(Collected data entries)
────
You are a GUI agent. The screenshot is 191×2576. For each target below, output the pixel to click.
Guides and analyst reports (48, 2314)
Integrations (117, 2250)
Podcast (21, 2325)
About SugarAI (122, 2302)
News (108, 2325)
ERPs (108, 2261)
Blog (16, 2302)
────
→ Work item
Please print each entry once more, exactly as it reads.

→ Response
You are a GUI agent. The screenshot is 191×2576. For each target below, output the pixel to click.
Guides and analyst reports (48, 2314)
Integrations (117, 2250)
Podcast (21, 2325)
About SugarAI (122, 2302)
News (108, 2325)
ERPs (108, 2261)
Blog (16, 2302)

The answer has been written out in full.